# Exercise objective:
Would you copy the material below word for word, beginning with its first line and ending with the line that contains "Given: Uncheck the 化学 subject checkbox"?

** Opening Data for the task block **

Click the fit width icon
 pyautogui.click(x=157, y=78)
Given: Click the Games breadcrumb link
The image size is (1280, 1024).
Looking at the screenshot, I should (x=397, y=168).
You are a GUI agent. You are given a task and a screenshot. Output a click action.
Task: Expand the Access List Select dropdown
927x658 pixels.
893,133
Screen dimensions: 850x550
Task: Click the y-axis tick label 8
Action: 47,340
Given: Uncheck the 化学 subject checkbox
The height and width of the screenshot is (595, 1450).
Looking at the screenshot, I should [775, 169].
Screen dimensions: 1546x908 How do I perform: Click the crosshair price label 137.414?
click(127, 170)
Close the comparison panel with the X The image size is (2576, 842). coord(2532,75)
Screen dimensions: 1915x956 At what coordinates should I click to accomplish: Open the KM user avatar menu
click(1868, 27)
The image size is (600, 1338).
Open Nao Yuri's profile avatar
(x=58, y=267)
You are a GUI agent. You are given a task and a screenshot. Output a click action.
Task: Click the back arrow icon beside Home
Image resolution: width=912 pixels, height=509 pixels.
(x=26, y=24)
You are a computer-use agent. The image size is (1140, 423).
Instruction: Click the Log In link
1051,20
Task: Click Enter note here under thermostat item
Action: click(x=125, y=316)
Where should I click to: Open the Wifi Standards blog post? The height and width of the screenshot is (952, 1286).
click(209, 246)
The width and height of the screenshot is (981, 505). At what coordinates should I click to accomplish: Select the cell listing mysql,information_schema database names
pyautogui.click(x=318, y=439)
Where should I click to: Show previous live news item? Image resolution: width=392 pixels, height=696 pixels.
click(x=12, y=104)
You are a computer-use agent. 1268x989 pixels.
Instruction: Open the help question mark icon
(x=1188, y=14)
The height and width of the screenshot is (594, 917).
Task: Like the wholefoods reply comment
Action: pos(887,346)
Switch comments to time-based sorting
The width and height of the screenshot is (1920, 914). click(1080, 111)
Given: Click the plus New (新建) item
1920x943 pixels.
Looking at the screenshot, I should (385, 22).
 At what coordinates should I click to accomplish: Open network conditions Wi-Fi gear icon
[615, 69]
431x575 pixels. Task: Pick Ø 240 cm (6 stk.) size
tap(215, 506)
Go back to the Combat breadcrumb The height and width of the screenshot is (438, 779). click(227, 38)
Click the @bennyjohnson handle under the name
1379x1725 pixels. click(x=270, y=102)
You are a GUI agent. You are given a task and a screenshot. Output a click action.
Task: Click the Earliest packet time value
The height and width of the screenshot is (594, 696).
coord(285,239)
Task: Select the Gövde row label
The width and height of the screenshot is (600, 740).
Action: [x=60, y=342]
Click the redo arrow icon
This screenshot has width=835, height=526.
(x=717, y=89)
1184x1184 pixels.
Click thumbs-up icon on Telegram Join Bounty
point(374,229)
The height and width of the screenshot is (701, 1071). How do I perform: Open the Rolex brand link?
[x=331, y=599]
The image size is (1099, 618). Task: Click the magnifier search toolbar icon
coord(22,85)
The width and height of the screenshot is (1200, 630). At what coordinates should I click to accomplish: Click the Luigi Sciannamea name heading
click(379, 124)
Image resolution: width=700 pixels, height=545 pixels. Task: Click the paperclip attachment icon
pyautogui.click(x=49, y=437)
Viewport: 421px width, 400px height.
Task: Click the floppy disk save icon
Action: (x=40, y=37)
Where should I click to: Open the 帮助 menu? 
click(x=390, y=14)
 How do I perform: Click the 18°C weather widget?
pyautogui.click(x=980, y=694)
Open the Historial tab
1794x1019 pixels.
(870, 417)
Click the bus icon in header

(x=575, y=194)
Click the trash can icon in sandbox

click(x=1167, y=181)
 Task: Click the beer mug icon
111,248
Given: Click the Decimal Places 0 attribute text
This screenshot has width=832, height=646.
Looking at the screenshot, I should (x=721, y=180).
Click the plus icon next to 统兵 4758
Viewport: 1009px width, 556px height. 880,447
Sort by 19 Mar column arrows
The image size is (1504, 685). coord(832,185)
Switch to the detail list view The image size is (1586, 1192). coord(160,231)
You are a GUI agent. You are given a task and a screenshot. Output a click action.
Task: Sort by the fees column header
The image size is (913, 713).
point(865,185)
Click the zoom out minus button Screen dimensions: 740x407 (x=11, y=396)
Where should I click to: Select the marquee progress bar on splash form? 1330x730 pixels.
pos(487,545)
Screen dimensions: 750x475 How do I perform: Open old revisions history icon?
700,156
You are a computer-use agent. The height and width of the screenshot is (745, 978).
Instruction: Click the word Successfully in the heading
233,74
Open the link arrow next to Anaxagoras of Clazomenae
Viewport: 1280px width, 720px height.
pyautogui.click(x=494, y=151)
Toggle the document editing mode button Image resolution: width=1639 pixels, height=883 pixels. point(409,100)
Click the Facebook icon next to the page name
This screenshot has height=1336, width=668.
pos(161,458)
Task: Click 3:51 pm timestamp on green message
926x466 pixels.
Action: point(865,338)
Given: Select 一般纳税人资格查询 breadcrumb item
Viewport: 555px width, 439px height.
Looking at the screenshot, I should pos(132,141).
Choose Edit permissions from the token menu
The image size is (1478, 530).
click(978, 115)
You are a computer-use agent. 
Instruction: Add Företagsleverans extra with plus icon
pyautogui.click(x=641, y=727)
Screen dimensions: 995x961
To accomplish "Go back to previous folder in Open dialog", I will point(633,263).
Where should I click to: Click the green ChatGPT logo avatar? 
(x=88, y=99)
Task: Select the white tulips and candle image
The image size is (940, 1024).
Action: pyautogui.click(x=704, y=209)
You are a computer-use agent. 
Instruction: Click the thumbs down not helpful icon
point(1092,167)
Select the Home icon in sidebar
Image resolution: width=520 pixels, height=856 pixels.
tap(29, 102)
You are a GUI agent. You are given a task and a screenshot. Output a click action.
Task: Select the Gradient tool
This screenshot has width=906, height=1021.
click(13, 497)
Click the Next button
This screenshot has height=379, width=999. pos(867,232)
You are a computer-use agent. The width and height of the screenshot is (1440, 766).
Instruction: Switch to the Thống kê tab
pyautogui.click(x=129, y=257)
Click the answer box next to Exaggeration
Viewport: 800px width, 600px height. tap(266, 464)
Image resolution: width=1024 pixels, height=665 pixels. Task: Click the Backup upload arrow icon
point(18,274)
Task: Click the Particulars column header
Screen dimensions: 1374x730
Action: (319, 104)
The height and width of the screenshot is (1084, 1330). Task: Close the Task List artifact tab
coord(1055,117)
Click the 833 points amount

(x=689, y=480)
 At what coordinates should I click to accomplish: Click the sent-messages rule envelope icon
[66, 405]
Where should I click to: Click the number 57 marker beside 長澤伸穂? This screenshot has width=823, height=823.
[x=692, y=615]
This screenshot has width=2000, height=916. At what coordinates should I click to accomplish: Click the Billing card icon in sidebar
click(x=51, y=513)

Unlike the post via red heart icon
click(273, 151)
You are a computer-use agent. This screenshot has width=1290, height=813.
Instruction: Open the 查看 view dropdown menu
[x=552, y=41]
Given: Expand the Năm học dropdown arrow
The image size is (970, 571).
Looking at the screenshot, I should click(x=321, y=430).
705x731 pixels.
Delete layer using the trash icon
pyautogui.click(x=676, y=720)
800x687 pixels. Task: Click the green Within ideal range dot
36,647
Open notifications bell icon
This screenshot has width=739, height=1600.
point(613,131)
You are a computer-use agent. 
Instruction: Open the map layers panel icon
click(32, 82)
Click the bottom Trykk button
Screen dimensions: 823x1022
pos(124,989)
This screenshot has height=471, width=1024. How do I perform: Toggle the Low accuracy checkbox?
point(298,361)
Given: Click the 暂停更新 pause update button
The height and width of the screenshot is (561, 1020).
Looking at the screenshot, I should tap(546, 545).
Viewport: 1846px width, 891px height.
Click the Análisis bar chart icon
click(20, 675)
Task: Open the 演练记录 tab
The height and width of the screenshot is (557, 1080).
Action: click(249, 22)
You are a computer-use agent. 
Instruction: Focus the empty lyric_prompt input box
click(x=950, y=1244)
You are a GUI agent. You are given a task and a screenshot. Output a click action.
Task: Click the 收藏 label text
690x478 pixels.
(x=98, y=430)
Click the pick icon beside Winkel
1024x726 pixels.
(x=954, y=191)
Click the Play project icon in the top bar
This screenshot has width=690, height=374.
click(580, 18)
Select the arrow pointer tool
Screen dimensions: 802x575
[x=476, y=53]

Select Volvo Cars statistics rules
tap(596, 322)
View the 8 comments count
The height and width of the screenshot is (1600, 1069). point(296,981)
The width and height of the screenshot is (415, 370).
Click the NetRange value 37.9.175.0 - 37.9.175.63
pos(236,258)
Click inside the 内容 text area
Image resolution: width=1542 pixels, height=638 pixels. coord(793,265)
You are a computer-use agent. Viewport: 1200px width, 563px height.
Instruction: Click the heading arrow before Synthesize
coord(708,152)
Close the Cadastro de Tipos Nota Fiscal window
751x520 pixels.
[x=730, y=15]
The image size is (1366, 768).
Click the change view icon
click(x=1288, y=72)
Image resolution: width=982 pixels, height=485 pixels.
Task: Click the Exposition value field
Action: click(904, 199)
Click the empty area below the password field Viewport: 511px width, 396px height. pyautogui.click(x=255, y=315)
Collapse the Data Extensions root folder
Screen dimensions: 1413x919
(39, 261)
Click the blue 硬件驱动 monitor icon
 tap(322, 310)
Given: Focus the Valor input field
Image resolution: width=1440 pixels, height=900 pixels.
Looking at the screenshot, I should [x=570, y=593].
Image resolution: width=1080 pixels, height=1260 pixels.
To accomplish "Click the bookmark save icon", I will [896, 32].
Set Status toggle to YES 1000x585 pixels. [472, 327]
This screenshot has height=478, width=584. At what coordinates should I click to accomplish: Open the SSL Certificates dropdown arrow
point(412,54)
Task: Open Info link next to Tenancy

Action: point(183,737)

** Closing Data for the task block **

# Response for this exercise:
Click the fit width icon
 pyautogui.click(x=157, y=78)
Given: Click the Games breadcrumb link
The image size is (1280, 1024).
Looking at the screenshot, I should (x=397, y=168).
You are a GUI agent. You are given a task and a screenshot. Output a click action.
Task: Expand the Access List Select dropdown
927x658 pixels.
893,133
Screen dimensions: 850x550
Task: Click the y-axis tick label 8
Action: 47,340
Given: Uncheck the 化学 subject checkbox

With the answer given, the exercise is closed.